> [DESCRIPTION OF THE TASK] Below are the entries to work from; restate word for word the portion that opens with the line containing "Click the help question mark icon" and closes with the line containing "Toggle bold formatting", keeping both.

> [DATA]
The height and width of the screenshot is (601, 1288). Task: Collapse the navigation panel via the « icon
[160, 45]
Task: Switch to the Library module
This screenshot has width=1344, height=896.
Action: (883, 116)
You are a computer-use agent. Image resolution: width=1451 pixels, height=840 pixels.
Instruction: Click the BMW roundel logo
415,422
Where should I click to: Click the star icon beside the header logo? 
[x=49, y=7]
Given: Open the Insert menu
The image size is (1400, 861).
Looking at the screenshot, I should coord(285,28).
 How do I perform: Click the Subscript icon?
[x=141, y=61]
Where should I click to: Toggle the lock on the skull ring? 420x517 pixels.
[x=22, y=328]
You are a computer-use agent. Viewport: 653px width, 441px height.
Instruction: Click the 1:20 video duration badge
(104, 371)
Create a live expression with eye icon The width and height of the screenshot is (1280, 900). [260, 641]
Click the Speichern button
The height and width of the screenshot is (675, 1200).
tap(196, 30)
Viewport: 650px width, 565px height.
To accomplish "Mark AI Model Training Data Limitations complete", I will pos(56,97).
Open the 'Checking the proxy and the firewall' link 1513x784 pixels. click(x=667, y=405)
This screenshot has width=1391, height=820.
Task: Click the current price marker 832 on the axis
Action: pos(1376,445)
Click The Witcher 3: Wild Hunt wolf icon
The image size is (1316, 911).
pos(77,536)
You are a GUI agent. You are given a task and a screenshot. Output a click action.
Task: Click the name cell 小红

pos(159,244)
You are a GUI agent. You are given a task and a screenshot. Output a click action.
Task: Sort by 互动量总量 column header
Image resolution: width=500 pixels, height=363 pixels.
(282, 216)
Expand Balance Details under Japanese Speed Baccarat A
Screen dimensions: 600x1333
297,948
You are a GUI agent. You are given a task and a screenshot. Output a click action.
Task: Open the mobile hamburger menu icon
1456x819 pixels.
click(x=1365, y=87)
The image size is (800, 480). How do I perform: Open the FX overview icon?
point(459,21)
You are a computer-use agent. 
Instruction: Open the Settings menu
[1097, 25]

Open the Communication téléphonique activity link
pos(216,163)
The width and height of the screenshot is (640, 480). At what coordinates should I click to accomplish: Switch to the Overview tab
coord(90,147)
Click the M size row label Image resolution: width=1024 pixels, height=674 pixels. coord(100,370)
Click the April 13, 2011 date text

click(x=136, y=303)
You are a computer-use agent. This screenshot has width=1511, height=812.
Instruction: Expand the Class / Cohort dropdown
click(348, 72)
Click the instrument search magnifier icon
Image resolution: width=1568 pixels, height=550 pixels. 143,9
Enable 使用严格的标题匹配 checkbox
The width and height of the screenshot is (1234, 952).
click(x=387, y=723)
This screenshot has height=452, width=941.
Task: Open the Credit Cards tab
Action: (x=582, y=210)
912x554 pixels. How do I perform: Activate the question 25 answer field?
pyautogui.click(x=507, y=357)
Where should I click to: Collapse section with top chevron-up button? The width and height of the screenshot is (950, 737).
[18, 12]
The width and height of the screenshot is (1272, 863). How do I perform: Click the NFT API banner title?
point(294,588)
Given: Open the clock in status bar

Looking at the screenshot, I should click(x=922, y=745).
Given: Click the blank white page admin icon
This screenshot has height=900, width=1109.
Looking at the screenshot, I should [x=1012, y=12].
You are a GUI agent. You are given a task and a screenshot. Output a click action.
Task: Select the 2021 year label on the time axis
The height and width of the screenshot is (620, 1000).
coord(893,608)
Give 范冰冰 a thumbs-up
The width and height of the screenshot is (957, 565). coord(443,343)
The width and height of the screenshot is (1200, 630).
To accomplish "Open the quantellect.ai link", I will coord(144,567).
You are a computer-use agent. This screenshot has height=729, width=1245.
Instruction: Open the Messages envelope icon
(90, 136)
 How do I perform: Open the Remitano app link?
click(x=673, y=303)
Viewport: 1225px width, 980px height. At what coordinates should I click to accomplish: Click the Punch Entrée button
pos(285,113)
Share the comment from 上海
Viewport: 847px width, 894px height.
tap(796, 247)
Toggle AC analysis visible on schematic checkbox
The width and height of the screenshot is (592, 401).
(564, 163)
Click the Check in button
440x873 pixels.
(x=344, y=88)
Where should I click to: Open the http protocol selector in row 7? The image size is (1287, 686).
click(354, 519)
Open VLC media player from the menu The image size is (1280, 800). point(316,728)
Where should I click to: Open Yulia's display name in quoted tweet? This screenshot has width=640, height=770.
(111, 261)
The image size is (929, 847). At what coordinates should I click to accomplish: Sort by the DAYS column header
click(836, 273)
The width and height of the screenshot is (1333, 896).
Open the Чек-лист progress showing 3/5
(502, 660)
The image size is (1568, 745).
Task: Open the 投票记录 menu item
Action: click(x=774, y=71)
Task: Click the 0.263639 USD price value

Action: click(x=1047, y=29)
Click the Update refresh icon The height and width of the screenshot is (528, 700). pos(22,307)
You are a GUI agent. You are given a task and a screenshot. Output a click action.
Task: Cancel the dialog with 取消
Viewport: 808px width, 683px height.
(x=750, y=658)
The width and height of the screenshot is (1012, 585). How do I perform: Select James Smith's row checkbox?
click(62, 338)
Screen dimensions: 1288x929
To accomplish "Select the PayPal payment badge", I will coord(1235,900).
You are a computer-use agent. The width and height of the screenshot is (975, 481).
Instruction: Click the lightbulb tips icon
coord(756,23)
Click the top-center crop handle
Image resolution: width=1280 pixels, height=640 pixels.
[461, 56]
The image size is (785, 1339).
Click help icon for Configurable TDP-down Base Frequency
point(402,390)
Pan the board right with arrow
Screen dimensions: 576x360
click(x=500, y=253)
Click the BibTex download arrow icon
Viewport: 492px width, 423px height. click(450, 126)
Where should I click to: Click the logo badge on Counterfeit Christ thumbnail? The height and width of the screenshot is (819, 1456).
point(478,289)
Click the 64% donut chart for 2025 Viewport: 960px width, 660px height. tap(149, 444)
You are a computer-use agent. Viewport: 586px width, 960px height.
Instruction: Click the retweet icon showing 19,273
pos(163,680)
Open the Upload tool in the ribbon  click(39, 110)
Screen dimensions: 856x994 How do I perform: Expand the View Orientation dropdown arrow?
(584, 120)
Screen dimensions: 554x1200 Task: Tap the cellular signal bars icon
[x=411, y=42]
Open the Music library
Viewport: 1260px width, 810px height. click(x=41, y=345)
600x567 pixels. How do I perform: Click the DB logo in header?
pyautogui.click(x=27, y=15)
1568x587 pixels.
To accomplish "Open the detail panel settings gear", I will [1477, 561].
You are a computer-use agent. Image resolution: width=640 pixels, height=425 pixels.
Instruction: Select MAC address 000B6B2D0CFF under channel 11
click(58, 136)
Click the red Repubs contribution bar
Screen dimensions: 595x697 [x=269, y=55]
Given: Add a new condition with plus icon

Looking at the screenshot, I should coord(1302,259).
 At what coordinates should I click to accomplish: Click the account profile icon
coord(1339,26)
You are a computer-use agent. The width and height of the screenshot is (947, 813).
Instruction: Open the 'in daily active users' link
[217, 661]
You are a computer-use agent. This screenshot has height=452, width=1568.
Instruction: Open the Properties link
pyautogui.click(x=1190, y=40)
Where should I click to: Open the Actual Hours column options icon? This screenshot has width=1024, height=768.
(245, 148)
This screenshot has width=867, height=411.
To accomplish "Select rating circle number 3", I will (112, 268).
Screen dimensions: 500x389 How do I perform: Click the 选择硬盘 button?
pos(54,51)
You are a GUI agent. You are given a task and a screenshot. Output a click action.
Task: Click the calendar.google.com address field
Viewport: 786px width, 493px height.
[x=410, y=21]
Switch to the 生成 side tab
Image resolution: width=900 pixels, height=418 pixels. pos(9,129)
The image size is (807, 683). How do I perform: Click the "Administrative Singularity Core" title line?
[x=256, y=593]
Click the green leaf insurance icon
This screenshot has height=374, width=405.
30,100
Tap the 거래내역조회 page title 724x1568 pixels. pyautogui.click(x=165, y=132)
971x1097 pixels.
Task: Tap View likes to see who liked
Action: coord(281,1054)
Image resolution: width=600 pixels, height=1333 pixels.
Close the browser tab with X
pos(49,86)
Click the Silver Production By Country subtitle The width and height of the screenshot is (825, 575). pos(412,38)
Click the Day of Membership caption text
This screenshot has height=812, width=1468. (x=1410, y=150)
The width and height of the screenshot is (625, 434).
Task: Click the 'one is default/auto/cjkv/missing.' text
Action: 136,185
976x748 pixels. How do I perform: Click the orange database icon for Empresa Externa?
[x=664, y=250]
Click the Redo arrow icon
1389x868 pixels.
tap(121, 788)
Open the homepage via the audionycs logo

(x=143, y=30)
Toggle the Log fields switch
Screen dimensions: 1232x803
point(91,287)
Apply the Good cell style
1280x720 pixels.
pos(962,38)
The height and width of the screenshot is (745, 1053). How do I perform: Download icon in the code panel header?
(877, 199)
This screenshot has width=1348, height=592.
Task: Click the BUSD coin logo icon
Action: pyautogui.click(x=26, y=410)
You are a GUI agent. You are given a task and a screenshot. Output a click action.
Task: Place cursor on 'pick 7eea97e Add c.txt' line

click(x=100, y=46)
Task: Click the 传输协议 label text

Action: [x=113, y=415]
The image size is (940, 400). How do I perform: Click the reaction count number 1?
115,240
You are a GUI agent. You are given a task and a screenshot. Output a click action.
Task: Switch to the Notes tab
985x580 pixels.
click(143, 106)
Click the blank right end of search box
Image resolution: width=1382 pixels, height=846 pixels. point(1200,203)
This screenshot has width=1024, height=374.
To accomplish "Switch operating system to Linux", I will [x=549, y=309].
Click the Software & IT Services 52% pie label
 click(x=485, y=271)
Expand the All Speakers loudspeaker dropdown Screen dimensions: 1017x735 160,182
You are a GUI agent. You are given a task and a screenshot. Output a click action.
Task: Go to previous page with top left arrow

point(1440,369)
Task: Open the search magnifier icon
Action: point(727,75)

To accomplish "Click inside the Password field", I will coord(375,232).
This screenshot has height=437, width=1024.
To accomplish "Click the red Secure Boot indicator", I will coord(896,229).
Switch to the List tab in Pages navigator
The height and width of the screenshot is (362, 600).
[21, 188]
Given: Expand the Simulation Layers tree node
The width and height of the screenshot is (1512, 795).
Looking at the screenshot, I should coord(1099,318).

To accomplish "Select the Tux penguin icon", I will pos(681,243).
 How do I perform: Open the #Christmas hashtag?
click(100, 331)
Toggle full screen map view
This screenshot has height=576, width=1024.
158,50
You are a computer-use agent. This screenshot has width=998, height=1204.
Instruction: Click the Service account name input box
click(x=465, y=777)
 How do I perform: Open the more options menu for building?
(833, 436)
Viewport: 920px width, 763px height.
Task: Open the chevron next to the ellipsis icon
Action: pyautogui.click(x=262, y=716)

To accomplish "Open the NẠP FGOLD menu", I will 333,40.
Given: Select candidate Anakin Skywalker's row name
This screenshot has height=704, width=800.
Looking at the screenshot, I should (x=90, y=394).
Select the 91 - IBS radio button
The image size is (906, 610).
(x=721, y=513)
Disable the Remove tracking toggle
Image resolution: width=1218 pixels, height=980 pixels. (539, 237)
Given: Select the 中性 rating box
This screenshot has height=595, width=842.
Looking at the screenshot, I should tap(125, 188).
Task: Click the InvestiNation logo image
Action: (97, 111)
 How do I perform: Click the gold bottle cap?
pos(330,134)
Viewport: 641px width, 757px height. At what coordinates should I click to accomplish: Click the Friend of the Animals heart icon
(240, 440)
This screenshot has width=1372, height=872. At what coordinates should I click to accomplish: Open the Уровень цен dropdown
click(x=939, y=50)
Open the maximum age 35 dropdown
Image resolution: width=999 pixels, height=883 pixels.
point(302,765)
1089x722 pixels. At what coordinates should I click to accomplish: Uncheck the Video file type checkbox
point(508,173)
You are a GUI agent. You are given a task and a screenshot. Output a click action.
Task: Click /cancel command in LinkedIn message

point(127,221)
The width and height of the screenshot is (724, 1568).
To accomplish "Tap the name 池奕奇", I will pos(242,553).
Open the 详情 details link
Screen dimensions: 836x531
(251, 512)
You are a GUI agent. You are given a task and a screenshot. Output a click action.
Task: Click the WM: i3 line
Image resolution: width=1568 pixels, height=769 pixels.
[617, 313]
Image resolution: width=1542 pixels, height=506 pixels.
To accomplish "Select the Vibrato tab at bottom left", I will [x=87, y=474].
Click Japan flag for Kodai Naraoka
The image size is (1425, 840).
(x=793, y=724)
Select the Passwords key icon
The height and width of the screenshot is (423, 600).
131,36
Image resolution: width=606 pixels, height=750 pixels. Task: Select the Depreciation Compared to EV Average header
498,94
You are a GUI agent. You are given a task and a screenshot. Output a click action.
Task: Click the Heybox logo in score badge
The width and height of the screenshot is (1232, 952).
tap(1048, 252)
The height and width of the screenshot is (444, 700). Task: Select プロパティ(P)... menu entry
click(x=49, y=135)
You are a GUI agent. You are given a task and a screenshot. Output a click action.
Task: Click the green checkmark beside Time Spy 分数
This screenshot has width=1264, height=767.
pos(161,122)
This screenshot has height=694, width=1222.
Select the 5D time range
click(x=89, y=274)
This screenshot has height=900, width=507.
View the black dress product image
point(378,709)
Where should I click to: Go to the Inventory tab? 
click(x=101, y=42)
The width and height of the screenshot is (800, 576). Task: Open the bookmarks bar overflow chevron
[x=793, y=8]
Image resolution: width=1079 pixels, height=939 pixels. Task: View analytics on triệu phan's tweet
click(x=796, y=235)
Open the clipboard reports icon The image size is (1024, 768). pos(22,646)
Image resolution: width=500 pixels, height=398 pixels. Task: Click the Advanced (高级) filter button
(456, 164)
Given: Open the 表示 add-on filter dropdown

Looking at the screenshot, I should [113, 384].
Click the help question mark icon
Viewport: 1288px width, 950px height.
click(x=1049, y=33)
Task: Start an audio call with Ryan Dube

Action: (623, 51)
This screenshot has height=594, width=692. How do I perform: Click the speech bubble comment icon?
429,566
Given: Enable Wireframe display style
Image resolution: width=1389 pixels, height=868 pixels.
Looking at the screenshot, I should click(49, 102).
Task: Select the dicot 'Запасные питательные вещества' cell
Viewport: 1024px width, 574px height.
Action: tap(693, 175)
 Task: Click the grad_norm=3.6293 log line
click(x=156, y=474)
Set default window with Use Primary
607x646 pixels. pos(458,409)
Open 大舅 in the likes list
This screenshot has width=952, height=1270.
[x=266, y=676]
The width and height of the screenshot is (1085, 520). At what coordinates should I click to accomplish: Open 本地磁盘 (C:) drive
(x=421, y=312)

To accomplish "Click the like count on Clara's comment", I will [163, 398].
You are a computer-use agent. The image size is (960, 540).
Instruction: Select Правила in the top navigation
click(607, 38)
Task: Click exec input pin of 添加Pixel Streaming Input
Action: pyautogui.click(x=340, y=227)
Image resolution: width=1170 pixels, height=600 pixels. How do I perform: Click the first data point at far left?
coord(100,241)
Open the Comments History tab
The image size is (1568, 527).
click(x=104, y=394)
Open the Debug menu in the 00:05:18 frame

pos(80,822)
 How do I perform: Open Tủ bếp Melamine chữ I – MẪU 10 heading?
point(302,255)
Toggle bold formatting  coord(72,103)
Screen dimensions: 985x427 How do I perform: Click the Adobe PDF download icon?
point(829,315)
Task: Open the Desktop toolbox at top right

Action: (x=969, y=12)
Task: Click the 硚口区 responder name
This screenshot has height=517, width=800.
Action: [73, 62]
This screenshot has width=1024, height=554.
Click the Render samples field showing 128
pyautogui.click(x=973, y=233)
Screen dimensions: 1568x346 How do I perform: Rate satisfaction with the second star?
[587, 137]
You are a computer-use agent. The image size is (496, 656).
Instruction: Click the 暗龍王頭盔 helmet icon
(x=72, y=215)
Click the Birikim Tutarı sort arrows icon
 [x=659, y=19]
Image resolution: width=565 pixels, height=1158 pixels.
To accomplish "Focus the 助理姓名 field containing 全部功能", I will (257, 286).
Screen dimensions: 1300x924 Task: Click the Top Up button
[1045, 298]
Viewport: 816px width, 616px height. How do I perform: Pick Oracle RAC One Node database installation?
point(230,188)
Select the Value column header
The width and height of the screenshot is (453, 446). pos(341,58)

> [TASK RESPONSE]
Click the help question mark icon
Viewport: 1288px width, 950px height.
click(x=1049, y=33)
Task: Start an audio call with Ryan Dube

Action: (623, 51)
This screenshot has height=594, width=692. How do I perform: Click the speech bubble comment icon?
429,566
Given: Enable Wireframe display style
Image resolution: width=1389 pixels, height=868 pixels.
Looking at the screenshot, I should click(49, 102).
Task: Select the dicot 'Запасные питательные вещества' cell
Viewport: 1024px width, 574px height.
Action: tap(693, 175)
 Task: Click the grad_norm=3.6293 log line
click(x=156, y=474)
Set default window with Use Primary
607x646 pixels. pos(458,409)
Open 大舅 in the likes list
This screenshot has width=952, height=1270.
[x=266, y=676]
The width and height of the screenshot is (1085, 520). At what coordinates should I click to accomplish: Open 本地磁盘 (C:) drive
(x=421, y=312)

To accomplish "Click the like count on Clara's comment", I will [163, 398].
You are a computer-use agent. The image size is (960, 540).
Instruction: Select Правила in the top navigation
click(607, 38)
Task: Click exec input pin of 添加Pixel Streaming Input
Action: pyautogui.click(x=340, y=227)
Image resolution: width=1170 pixels, height=600 pixels. How do I perform: Click the first data point at far left?
coord(100,241)
Open the Comments History tab
The image size is (1568, 527).
click(x=104, y=394)
Open the Debug menu in the 00:05:18 frame

pos(80,822)
 How do I perform: Open Tủ bếp Melamine chữ I – MẪU 10 heading?
point(302,255)
Toggle bold formatting  coord(72,103)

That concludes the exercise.